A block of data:

• • • • •

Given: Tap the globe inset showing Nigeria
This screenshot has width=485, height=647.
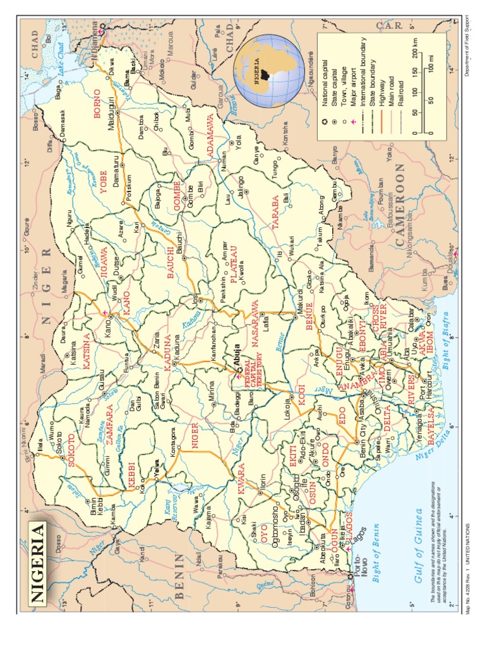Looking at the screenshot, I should (269, 71).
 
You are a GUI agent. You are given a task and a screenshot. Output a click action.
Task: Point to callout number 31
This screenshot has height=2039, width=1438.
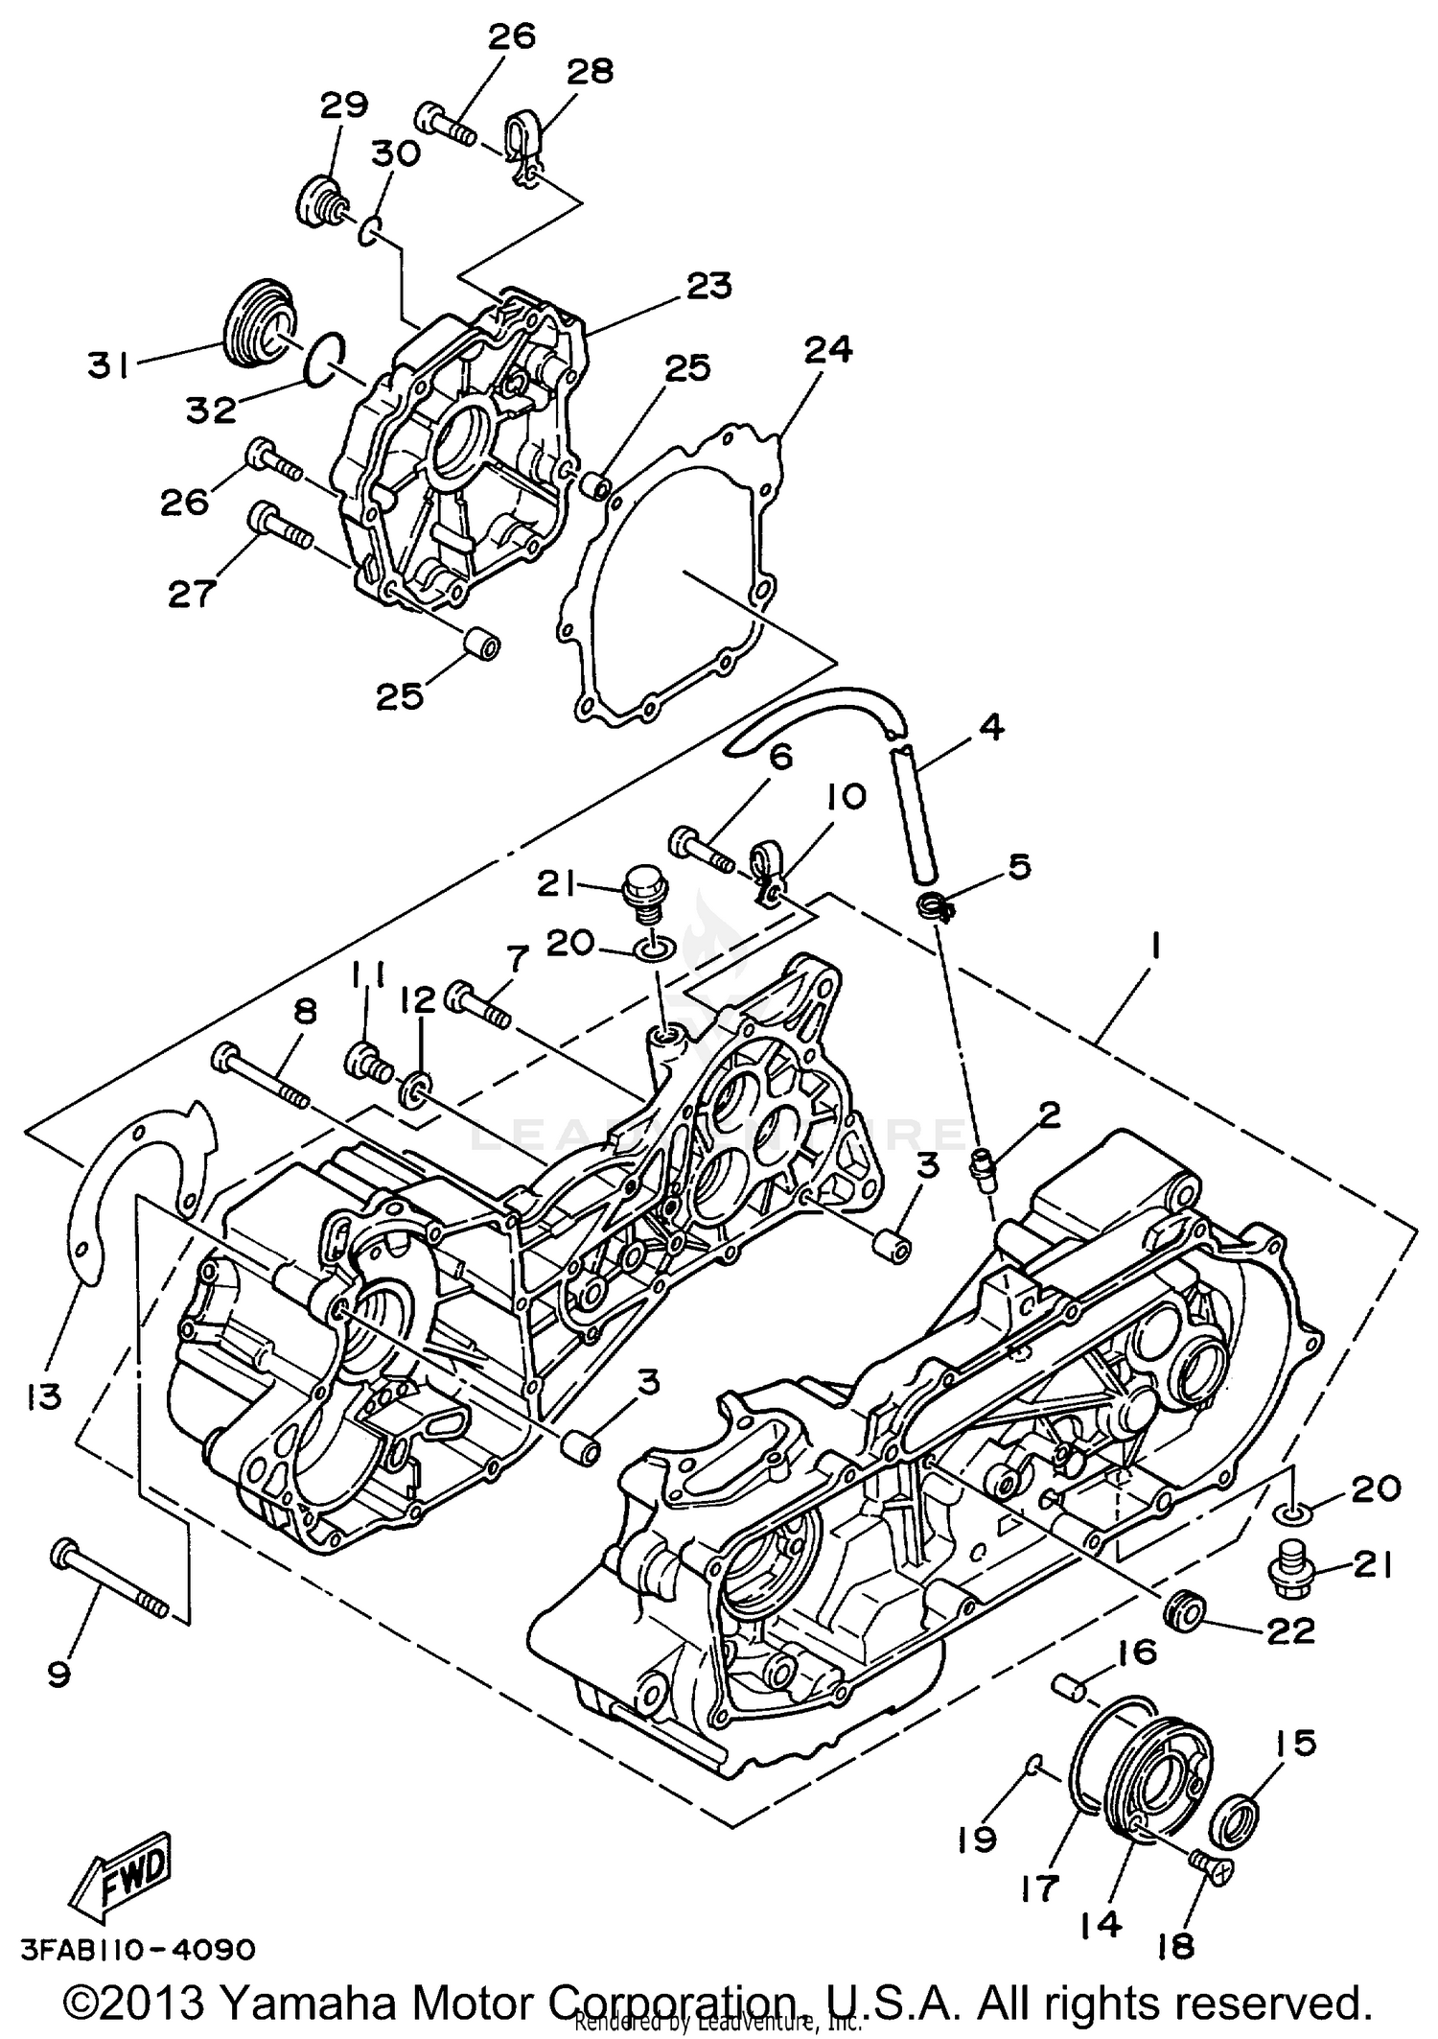point(108,364)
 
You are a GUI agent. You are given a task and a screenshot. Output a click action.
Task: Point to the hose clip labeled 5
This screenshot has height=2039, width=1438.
point(934,903)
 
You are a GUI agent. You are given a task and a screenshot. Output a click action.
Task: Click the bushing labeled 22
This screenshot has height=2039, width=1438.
point(1182,1611)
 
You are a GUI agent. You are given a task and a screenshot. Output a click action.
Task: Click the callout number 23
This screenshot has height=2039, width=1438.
point(708,285)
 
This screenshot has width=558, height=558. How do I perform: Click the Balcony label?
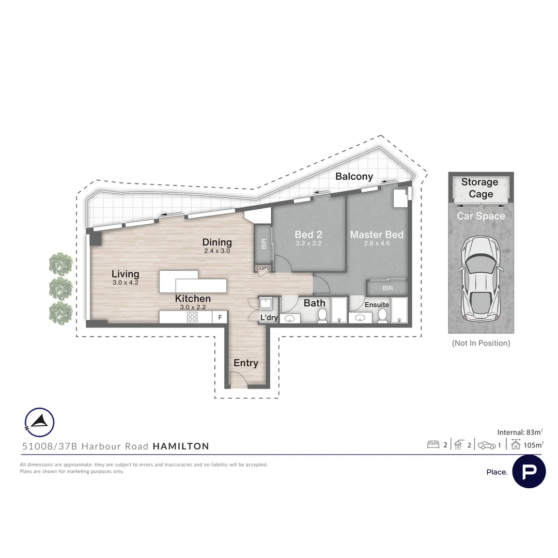point(354,177)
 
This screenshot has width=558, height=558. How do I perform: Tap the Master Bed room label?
point(377,235)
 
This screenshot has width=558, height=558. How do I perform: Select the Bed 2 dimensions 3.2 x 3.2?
point(308,244)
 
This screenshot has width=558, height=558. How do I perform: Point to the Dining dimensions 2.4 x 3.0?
point(217,251)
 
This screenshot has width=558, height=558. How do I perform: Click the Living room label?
point(125,274)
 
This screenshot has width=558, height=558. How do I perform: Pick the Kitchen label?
point(193,299)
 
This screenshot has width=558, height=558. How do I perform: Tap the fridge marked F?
point(220,317)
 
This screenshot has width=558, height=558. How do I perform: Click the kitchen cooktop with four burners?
point(192,317)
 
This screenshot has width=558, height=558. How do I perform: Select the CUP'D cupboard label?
point(264,268)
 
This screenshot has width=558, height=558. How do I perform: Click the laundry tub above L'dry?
point(265,304)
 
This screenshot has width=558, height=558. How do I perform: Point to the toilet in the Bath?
point(322,315)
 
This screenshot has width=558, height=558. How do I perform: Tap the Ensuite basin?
point(360,317)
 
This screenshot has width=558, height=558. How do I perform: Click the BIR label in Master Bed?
point(388,288)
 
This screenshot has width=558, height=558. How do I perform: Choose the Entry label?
point(246,363)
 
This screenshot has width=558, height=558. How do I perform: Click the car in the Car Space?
point(481,278)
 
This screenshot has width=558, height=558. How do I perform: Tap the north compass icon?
point(39,422)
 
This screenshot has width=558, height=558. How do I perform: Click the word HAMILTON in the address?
point(181,446)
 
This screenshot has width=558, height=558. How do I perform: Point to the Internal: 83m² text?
point(520,432)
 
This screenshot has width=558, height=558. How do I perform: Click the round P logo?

• • • • •

_What you should do_: Rewrite all the rows above, substituting "page image" for every occurrence of "screenshot" and keeping everything else the same. Leave the pictures out of your answer.

_Response for this exercise_:
Given: Tap the globe inset showing Nigeria
This page image has width=485, height=647.
Looking at the page image, I should (269, 71).
 
You are a GUI agent. You are given a task and a page image. Output a click action.
Task: Point to callout number 31
This page image has height=2039, width=1438.
point(108,364)
 
You are a GUI agent. You are given a task and a page image. Output a click action.
Task: Point to the hose clip labeled 5
This page image has height=2039, width=1438.
point(934,903)
 
You are a GUI agent. You are given a task and a page image. Output a click action.
Task: Click the bushing labeled 22
This page image has height=2039, width=1438.
point(1182,1611)
 
You are a GUI agent. You are given a task and a page image. Output a click action.
Task: Click the callout number 23
This page image has height=2039, width=1438.
point(708,285)
 
This page image has width=558, height=558. How do I perform: Click the Balcony label?
point(354,177)
 
This page image has width=558, height=558. How do I perform: Tap the Master Bed room label?
point(377,235)
 
This page image has width=558, height=558. How do I perform: Select the Bed 2 dimensions 3.2 x 3.2?
point(308,244)
 
This page image has width=558, height=558. How do I perform: Point to the Dining dimensions 2.4 x 3.0?
point(217,251)
 
This page image has width=558, height=558. How do I perform: Click the Living room label?
point(125,274)
 
This page image has width=558, height=558. How do I perform: Pick the Kitchen label?
point(193,299)
 
This page image has width=558, height=558. How do I perform: Tap the fridge marked F?
point(220,317)
 
This page image has width=558, height=558. How do I perform: Click the kitchen cooktop with four burners?
point(192,317)
 
This page image has width=558, height=558. How do I perform: Select the CUP'D cupboard label?
point(264,268)
 
This page image has width=558, height=558. How do I perform: Click the laundry tub above L'dry?
point(265,304)
 
This page image has width=558, height=558. How do I perform: Point to the toilet in the Bath?
point(322,315)
 
This page image has width=558, height=558. How do I perform: Tap the Ensuite basin?
point(360,317)
 
This page image has width=558, height=558. How do I perform: Click the BIR label in Master Bed?
point(388,288)
 
This page image has width=558, height=558. How do I perform: Choose the Entry label?
point(246,363)
 
This page image has width=558, height=558. How do I perform: Click the car in the Car Space?
point(481,278)
 
This page image has width=558, height=558. How do I perform: Tap the north compass icon?
point(39,422)
 
This page image has width=558, height=558. How do I perform: Click the word HAMILTON in the address?
point(181,446)
 
This page image has width=558, height=558. How do I perform: Point to the Internal: 83m² text?
point(520,432)
 
This page image has width=558, height=558. How do I perform: Click the round P logo?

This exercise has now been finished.